- ACTIVITY: Give back exactly the lines from the beginning of the listing below to the line holding "Task: Click the 31 result bubble", both ends included; the pictures stay out.

--- START ---

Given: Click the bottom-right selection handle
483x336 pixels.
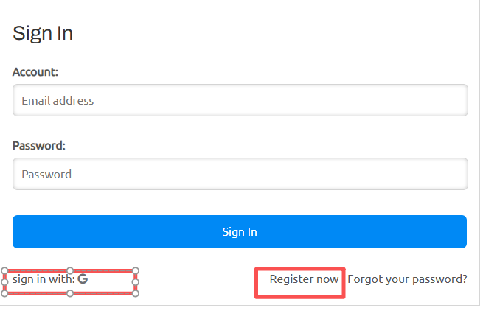Looking at the screenshot, I should point(136,293).
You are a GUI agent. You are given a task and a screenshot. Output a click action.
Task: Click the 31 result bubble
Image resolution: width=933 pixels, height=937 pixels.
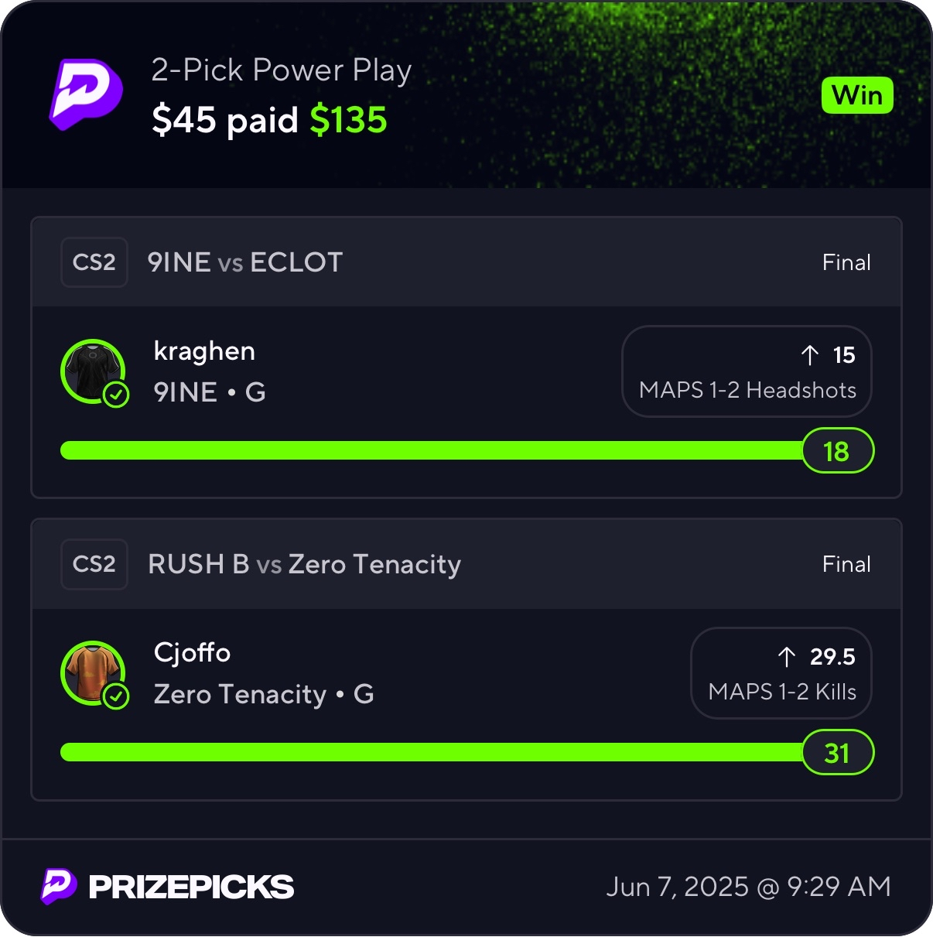click(837, 753)
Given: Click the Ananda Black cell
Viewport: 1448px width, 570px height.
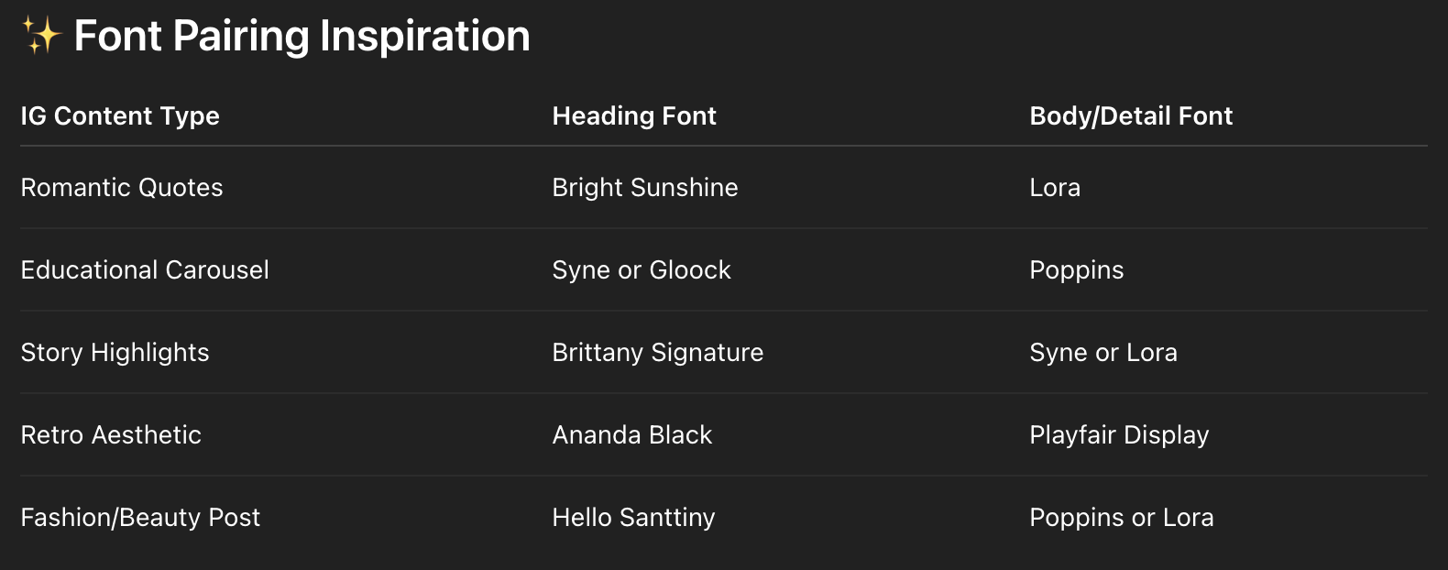Looking at the screenshot, I should pyautogui.click(x=632, y=434).
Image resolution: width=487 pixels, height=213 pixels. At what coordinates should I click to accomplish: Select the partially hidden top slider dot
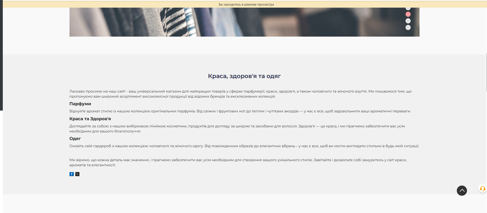408,9
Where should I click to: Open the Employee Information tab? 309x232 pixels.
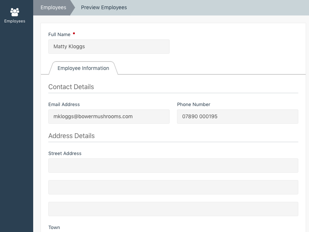click(x=83, y=68)
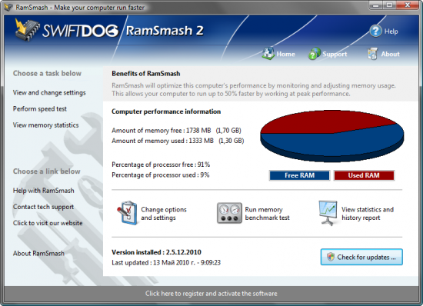Open View memory statistics
Image resolution: width=423 pixels, height=306 pixels.
coord(46,125)

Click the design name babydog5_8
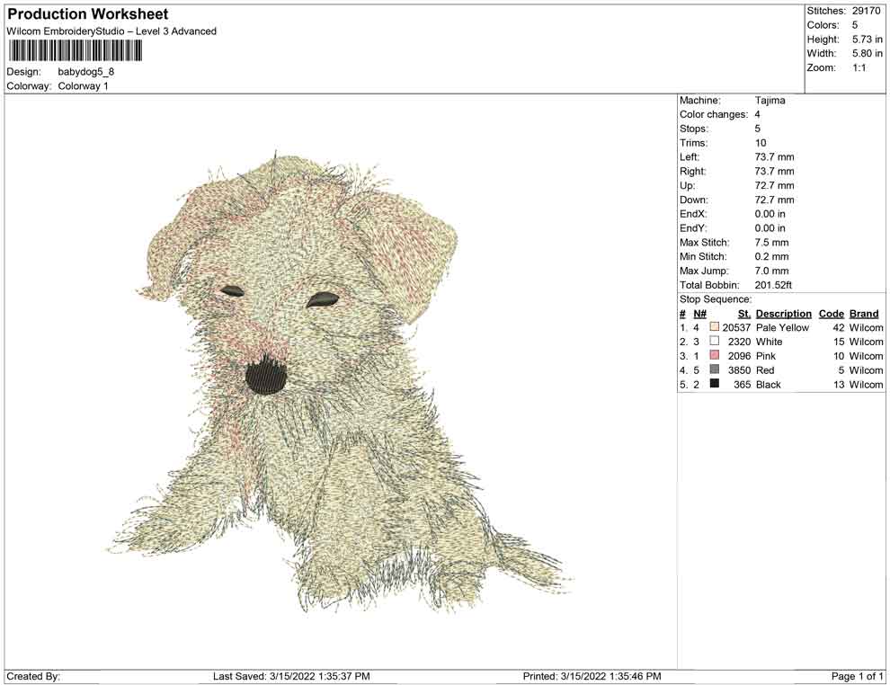coord(85,72)
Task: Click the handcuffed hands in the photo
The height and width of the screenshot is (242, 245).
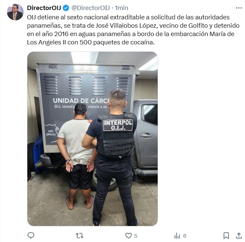Action: [x=80, y=165]
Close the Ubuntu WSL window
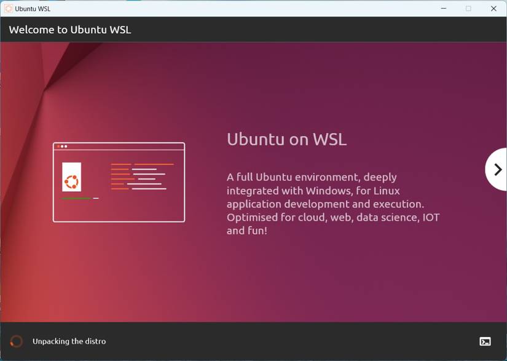This screenshot has height=361, width=507. (492, 9)
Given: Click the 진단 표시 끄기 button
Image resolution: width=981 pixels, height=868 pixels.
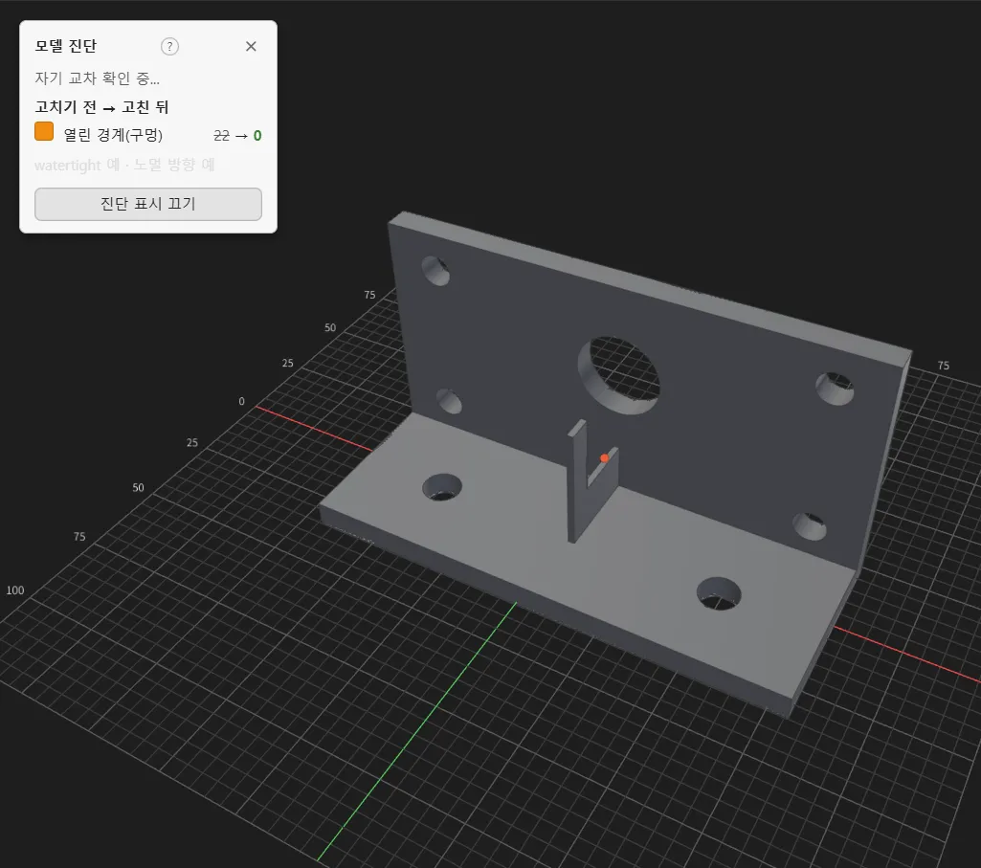Looking at the screenshot, I should 148,204.
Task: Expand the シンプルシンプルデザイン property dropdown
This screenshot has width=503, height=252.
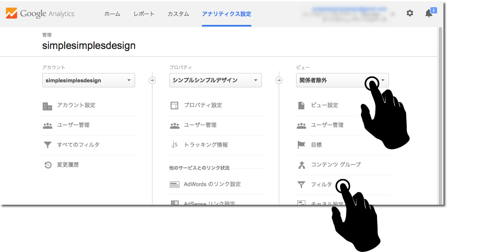Action: click(x=215, y=80)
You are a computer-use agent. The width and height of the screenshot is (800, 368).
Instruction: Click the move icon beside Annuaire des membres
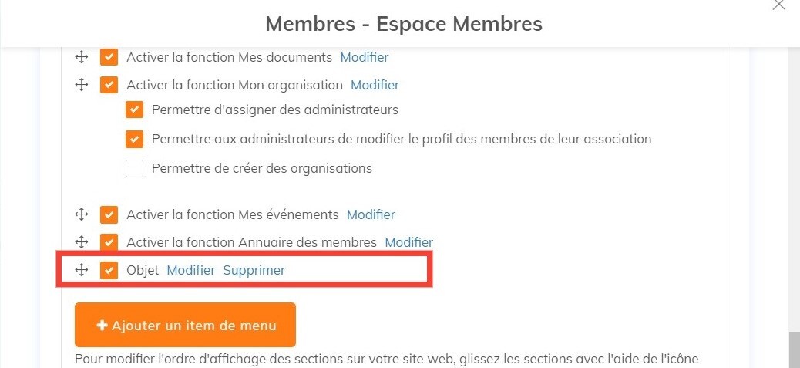click(81, 242)
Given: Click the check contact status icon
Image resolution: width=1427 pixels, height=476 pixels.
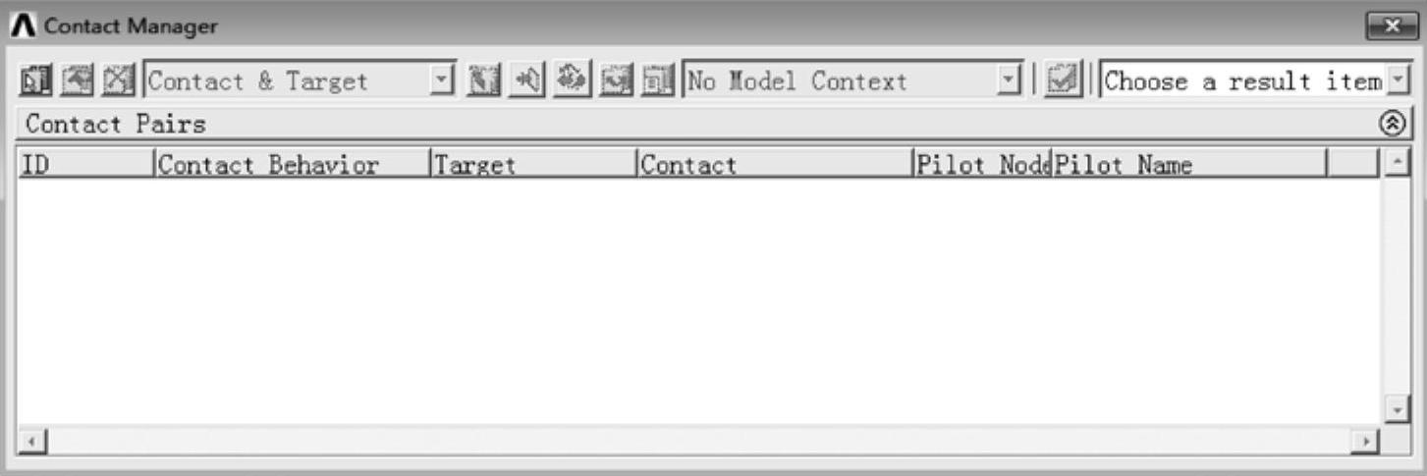Looking at the screenshot, I should [x=1063, y=80].
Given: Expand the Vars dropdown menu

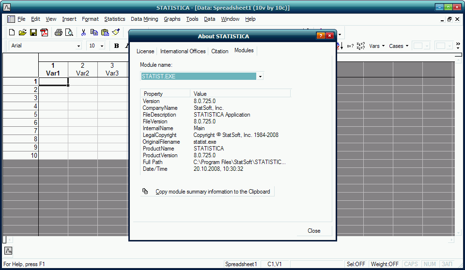Looking at the screenshot, I should tap(377, 46).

--- END ---

- EXERCISE ANSWER:
Given: Click the bottom-right selection handle
483x336 pixels.
Looking at the screenshot, I should point(136,293).
You are a GUI agent. You are given a task and a screenshot. Output a click action.
Task: Click the 31 result bubble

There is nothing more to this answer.